What you need to do
Write out the Sweeney Todd passage again from "The story of" down to "wife and daughter.", and switch "beadle" to "constable" throughout.

Source text
The story of Sweeney Todd is that of Benjamin Barker, a barber who once owned a shop that serviced socially-prominent members of society. He was a happy man with a beautiful wife and a young daughter, and life for the Barkers was good. But as quickly as the sky can darken and rain on a sunny day in London, the fortunes of the Barkers changed for the worse.

A greedy and self indulgent judge and his crooked beadle come to lust after Benjamin’s wife. After she repeatedly refuses to sleep with them, the judge and beadle use their power to have the innocent Benjamin arrested and sent to Botany Bay under false charges, leaving behind a defenseless wife and daughter.

The two have their way with the woman, and the experience drives the poor dear mad. The girl is then taken in and adopted by the judge. Everyone thinks Benjamin is gone for good, but no. He returns under the guise of Sweeney Todd, a barber as well, who becomes known for his extremely “close” shaves, and the meat pie business below his shop that starts to boom once he gets his first customers.

Bringing life to the sad souls and characters are two alternating casts of Eastman voice students who “are all amazing actors, who really inspire each other to work harder,” Munenori Sugitani, one of the students playing the role of Judge Turpins, said.

There will be a total of four performances in this weekend, featuring two different casts. The casts are made up of Ted Christopher and J.J. Hudson as Sweeney Todd, Alta Boover and Abby Fischer as Mrs. Lovett, Carl DuPont and Jonathan Michie as Anthony Hope, Erin Snell and Annamarie Zmolek as the beggar woman, Sam Haddad and Sugitani as Judge Turpin, Dan Hinson and Allen Stowe as the beadle, Karen Sorenson and Debbie Stanley as Johanna, Michel Kelly as Tobias Ragg and Pablo Bustos and Drake Danzler as Pirelli.

[Item-finding listing]
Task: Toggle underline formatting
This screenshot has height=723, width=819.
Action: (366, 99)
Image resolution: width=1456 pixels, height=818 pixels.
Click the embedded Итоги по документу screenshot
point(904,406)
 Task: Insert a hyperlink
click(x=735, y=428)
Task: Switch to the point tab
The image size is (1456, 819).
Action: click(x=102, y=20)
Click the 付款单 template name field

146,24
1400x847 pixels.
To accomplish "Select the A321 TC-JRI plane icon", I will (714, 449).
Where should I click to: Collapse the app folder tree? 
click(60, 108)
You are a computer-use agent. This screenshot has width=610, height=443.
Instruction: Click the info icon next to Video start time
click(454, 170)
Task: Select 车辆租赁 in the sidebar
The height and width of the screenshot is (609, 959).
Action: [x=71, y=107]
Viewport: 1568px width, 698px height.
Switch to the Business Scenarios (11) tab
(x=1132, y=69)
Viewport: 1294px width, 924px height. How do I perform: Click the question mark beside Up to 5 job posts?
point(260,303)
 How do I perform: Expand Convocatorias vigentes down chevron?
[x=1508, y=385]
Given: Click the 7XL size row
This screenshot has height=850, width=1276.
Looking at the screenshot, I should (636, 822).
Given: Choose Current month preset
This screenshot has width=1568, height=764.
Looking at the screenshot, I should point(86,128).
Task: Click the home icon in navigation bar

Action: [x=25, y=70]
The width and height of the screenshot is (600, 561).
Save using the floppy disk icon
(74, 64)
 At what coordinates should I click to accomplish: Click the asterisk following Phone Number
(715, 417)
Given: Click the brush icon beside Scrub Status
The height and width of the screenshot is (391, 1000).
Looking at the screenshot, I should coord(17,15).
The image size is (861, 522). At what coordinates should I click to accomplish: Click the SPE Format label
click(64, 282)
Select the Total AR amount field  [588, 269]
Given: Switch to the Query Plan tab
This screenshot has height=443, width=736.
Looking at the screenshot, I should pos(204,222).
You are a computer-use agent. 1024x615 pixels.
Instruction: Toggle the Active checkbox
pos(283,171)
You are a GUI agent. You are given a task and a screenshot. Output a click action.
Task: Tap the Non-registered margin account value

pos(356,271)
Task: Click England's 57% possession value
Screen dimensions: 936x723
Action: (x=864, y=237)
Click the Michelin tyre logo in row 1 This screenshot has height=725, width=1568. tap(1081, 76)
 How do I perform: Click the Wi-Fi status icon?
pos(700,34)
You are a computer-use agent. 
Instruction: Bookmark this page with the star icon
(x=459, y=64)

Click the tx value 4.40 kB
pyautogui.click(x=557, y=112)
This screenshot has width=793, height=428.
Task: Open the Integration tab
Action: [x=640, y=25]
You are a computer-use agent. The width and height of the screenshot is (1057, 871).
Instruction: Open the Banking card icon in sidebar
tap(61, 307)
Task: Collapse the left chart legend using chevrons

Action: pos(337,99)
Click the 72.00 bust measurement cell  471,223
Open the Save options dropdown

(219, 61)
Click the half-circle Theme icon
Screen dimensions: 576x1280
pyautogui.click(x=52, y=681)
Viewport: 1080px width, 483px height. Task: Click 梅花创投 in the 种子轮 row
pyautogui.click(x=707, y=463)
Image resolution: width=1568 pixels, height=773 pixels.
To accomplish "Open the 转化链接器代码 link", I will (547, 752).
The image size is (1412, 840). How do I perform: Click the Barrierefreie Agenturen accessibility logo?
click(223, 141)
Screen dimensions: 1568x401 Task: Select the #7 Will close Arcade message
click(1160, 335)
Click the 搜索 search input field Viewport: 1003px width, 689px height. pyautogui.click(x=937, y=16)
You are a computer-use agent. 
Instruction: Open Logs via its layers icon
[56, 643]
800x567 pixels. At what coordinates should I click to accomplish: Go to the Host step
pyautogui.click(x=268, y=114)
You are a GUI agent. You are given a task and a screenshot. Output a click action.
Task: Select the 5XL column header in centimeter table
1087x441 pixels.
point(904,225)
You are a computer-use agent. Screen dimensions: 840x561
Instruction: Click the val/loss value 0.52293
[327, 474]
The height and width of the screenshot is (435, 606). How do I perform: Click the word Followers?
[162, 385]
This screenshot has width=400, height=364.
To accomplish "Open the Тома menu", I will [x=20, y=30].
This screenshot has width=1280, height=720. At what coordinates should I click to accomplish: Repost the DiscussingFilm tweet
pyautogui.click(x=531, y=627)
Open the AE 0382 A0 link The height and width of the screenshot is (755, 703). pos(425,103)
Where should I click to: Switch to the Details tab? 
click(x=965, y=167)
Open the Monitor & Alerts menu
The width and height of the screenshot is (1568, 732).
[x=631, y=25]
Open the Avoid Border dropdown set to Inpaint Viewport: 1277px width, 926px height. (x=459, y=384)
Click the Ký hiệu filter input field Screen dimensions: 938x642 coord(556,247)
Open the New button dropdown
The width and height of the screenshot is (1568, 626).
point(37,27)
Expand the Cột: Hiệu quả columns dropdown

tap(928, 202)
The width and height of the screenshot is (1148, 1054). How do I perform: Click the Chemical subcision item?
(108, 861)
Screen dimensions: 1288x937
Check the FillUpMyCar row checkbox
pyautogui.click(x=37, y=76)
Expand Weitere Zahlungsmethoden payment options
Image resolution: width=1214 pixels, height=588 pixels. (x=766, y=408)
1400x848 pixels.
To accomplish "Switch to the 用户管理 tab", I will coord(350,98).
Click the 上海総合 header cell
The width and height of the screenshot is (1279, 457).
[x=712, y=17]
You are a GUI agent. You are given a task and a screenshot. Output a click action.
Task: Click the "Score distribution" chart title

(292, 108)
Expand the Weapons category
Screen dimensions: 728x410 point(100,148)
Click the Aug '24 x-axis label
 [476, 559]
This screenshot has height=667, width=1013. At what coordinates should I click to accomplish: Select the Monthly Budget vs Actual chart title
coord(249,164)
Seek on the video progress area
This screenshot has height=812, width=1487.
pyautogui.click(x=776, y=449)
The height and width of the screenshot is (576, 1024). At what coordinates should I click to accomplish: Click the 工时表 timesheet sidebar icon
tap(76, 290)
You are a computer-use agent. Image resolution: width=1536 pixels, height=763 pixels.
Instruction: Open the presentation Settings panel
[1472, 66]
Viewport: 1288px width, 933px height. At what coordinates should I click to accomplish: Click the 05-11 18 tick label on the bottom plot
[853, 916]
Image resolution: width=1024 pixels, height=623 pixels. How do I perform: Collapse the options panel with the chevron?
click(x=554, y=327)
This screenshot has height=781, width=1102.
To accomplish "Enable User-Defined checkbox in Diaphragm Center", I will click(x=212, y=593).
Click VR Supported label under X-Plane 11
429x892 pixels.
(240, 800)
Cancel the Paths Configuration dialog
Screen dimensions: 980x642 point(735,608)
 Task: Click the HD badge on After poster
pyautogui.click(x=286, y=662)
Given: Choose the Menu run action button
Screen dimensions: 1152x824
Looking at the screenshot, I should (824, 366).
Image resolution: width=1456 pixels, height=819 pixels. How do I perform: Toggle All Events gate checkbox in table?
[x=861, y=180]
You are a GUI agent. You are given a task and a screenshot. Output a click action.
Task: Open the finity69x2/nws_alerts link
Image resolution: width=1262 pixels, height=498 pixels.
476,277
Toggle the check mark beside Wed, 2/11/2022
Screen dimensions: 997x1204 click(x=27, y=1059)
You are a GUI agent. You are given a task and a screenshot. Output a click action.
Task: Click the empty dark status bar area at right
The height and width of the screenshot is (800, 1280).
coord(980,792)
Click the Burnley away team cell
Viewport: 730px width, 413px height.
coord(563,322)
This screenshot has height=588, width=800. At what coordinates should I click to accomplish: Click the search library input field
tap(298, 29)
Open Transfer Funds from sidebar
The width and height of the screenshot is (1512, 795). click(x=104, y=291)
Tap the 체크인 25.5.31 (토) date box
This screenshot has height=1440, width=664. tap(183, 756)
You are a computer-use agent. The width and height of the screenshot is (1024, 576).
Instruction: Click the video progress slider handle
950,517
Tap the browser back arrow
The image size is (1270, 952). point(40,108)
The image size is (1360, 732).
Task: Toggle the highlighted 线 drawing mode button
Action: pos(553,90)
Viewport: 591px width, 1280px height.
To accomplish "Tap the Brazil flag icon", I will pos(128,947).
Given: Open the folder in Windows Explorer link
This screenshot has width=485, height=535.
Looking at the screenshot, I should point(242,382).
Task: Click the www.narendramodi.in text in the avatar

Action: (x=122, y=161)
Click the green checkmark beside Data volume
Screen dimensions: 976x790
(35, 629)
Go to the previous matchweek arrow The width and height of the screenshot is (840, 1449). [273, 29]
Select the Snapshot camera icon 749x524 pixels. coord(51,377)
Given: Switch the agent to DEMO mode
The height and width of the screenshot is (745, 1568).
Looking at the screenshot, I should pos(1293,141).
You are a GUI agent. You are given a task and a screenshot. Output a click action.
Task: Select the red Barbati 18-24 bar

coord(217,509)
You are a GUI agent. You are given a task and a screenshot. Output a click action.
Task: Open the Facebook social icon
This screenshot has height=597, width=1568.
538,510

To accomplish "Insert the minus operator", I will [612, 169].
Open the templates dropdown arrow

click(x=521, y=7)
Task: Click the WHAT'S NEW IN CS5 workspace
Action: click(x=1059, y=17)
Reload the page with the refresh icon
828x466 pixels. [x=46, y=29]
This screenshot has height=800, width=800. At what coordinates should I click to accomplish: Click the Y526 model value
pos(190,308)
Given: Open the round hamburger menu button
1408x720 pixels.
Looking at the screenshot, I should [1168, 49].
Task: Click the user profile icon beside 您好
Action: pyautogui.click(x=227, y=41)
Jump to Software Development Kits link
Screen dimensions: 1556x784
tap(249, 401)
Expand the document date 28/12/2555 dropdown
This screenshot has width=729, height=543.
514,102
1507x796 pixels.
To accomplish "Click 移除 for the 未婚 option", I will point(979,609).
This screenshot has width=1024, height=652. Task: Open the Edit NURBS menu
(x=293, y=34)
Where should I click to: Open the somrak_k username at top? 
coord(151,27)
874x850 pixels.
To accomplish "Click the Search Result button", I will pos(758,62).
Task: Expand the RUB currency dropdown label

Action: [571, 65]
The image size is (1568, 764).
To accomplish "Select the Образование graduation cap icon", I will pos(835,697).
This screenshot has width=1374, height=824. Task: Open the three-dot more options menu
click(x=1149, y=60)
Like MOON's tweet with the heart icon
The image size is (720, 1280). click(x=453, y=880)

Exercise answer
The story of Sweeney Todd is that of Benjamin Barker, a barber who once owned a shop that serviced socially-prominent members of society. He was a happy man with a beautiful wife and a young daughter, and life for the Barkers was good. But as quickly as the sky can darken and rain on a sunny day in London, the fortunes of the Barkers changed for the worse.

A greedy and self indulgent judge and his crooked constable come to lust after Benjamin’s wife. After she repeatedly refuses to sleep with them, the judge and constable use their power to have the innocent Benjamin arrested and sent to Botany Bay under false charges, leaving behind a defenseless wife and daughter.